WASHINGTON — The Federal Motor Carrier Safety Administration (FMCSA) wants to install speed limiters on commercial vehicles (CMVs) operating across the country, according to a recent notice of intent filing.

But before that can happen, the agency has to initiate a public comment session, which will begin after the notice is officially published in the Federal Register. As of this writing, it has not been filed but is expected to appear within the next few days.

The agency will use those comments as part of its rulemaking process.

The notice does not give a specific speed limit to be set; however, it does state that “the agency is considering making the rule only applicable to CMVs manufactured after a certain date, such as 2003, because this is the population of vehicles for which ECUs (electronic engine control units) were routinely installed and may potentially be used to govern the speed of the vehicles.”

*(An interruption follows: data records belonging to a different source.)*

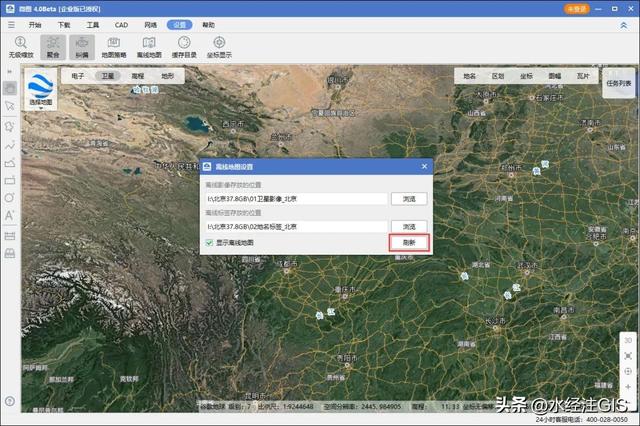The width and height of the screenshot is (640, 426).
Task: Select the arrow pointer tool in left sidebar
Action: coord(10,106)
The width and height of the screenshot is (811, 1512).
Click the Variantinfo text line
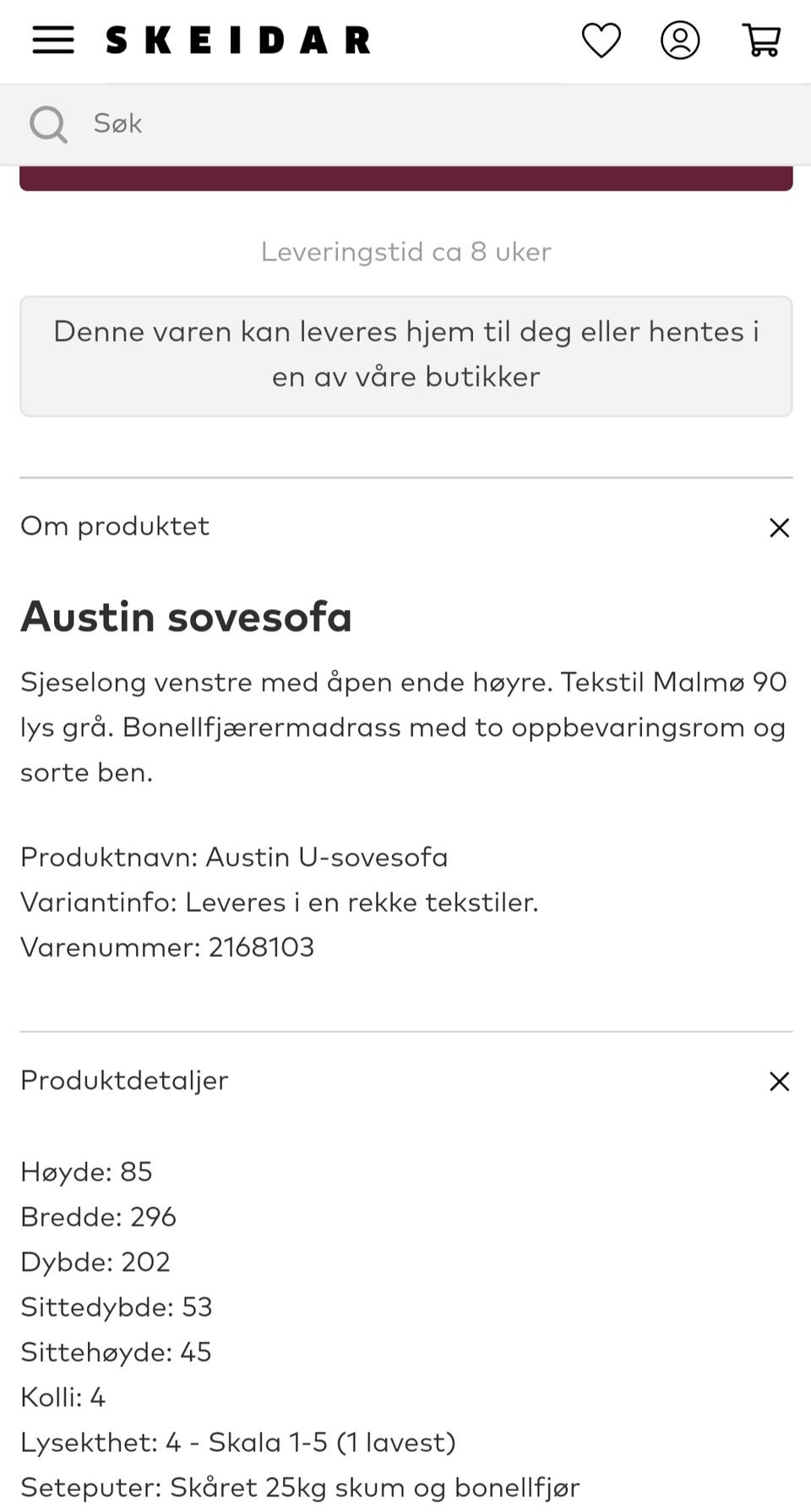tap(279, 903)
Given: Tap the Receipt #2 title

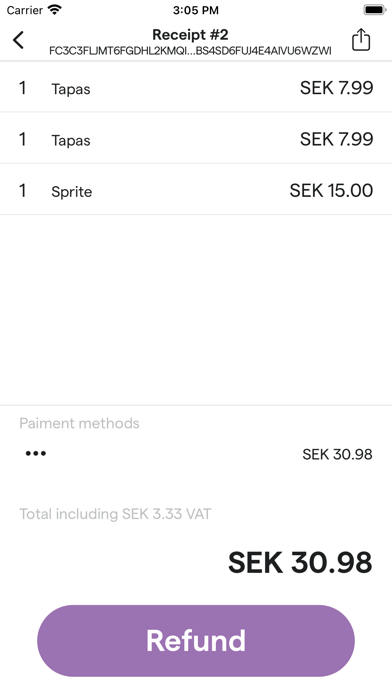Looking at the screenshot, I should [190, 34].
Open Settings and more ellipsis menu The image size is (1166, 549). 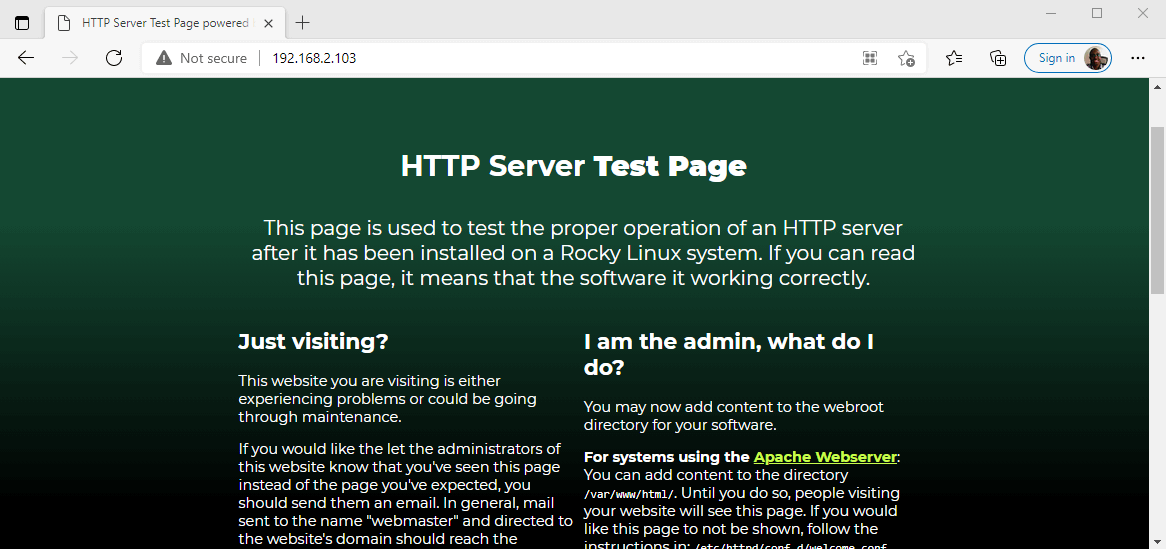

Additionally, the rule, if adopted, would affect CMVs “in interstate commerce with a gross vehicle weight rating (GVWR) or gross vehicle weight (GVW) of 11,794 kilograms or more (26,001 pounds or more), whichever is greater, that are equipped with ECUs capable of governing the maximum speed be required to limit the CMV to a speed to be determined by the rulemaking and to maintain that ECU setting for the service life of the vehicle.”

The move is a follow-up to a 2016 joint proposal  between the FMCSA and the National Highway Traffic Safety Administration for CMV speed limiters.

“The National Roadway Safety Strategy identified speed as a major factor in fatal crashes, and speed management as a primary tool to reduce serious injuries and fatalities,” the FMCSA notice states. “FMCSA envisions the rule as a commonsense approach to reducing crashes and saving lives as the agency continues to work with drivers and advocates for the CMV community towards a goal of zero lives lost on our nation’s roadways.”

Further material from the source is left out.